#16 possible corruption with multi-stream

open
nobody
None
5
2012-12-07
2002-04-18
Jamie Clark
No

I've had problems with restoring from multi-stream
backup sets. Some large files (> 100M size) appear to
be corrupt in the restored data.

This report is more of a "heads up" than anything. I
will continue to investigate (time-consuming) but
thought it worthwhile to mention in case someone else
has seen it.

Attributes of the problem so far:

1. Only large files seem to be affected.

2. Corruption was detected by the inability to gunzip
affected files (ie gzip CRC calculations).

3. If I arrange the backups so that no time overlap
occurs across clients then the problem goes away.

Note that if (3) was a practical permanent solution
then I would not be using the multi-stream server.

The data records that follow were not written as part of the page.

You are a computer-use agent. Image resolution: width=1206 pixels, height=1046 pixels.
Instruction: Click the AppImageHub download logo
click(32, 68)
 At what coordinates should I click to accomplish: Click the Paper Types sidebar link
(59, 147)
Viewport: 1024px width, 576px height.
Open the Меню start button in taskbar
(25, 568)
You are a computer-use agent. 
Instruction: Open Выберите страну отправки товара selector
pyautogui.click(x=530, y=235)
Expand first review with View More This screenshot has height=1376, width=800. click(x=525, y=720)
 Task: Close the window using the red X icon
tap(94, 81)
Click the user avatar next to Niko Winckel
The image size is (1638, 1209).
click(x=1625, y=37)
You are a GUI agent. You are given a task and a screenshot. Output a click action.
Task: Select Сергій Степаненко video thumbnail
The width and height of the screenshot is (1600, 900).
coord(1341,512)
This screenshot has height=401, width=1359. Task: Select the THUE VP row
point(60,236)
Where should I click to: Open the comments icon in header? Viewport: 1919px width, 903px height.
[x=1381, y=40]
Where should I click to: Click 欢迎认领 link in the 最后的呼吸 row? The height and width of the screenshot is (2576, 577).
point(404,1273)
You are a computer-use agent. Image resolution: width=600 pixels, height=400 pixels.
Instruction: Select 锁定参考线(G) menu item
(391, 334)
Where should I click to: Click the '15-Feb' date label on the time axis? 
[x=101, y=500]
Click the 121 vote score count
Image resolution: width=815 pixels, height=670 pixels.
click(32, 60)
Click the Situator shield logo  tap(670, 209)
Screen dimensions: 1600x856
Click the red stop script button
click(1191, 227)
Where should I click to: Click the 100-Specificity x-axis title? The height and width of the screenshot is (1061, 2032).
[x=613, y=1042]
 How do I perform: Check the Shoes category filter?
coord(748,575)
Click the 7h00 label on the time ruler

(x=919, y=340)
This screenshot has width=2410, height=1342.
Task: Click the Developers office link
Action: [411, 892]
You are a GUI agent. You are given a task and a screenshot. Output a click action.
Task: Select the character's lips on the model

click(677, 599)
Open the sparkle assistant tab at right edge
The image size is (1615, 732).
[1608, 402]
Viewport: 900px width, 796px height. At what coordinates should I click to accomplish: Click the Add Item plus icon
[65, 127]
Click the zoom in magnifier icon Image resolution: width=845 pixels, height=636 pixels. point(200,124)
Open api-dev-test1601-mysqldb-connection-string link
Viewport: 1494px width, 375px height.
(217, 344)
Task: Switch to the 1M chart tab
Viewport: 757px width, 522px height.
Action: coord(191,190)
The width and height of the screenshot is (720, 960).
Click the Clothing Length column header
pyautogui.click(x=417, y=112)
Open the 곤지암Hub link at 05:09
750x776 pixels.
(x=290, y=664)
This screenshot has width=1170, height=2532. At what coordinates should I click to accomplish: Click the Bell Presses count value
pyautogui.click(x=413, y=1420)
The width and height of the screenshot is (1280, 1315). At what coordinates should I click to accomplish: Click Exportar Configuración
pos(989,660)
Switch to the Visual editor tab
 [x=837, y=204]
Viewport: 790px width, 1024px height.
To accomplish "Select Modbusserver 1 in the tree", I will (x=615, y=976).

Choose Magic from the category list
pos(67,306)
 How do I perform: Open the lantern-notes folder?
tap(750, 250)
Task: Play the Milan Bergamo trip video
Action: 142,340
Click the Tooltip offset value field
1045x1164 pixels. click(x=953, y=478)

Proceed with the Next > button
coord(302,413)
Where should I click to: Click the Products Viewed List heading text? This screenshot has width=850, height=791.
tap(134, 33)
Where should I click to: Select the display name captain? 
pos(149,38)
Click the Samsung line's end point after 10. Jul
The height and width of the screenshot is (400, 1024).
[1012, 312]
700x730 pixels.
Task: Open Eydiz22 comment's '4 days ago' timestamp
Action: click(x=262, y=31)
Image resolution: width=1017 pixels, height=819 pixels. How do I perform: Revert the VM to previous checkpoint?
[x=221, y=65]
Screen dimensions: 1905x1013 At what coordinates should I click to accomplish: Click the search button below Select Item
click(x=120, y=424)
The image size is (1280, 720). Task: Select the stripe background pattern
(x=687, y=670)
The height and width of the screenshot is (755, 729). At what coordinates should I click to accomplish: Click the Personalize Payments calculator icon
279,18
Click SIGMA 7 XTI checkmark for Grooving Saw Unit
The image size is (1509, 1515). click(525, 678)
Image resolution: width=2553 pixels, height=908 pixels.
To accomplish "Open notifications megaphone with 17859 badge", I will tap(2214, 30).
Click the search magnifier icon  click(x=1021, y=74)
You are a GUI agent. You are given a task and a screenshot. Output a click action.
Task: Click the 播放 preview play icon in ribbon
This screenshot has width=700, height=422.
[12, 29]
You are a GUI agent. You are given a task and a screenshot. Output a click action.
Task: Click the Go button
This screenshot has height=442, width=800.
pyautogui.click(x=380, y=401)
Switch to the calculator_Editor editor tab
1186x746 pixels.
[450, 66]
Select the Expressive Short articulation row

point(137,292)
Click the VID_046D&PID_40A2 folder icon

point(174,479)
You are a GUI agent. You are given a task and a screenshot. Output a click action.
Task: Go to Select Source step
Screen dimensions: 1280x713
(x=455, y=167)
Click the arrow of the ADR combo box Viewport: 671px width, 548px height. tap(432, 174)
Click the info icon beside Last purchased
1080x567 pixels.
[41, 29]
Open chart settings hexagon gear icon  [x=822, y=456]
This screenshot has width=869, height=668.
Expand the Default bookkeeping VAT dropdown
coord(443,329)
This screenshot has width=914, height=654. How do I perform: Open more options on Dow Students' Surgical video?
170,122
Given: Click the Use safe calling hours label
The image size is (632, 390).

I have checked: all the clients have unique client
identifiers in their backup.conf files.

System details are:

Server:

Redhat 6.2
scsi0 : ncr53c8xx - version 3.2a-2
scsi : 1 host.
Vendor: ECRIX Model: VXA-1 Rev: 2424
Type: Sequential-Access ANSI SCSI
revision: 02
Vendor: SPECTRA Model: 215 Rev: 1008
Type: Medium Changer ANSI SCSI
revision: 02

running afbackup-3.3.5.1pl2
only running multi-stream server
using auto tape changer

Clients are all RH 6.2 running afbackup-3.3.5.1pl2,
all connecting to multi-stream server.

I'd upgrade all to 3.3.6 right away - but I haven't
seen anything in the changelog that indicates this
problem might be touched.

I am testing 3.3.6 at the moment.

-jamie

Discussion

  • Albert Fluegel
    Albert Fluegel
    2002-05-25

    Logged In: YES
    user_id=251048

    I've been thinking about this for a while now, didn't
    come to real clues. To narrow the problem i'd like to
    ask you to first turn off compression, run parallel
    multi stream backup (takes more tape space, i know),
    then run afverify, check for corrupt files and try to
    restore one or more of them. Then compare the original
    and restored version in more detail i.e. are there only
    single wrong bits, somehow shifted blocks or whatever.
    This should lead to a first idea understanding the
    problem (it has never been reported to me).
    BTW did the problem occur on all clients or only on
    some of them ?
    Thanks for spending efforts on this !

     
  • Albert Fluegel
    Albert Fluegel
    2002-05-25

    Logged In: YES
    user_id=251048

    It would be great to have the 3.3.7beta6 server
    installed for the tests, because it is more verbose on
    errors occuring while demultiplexing the data stream.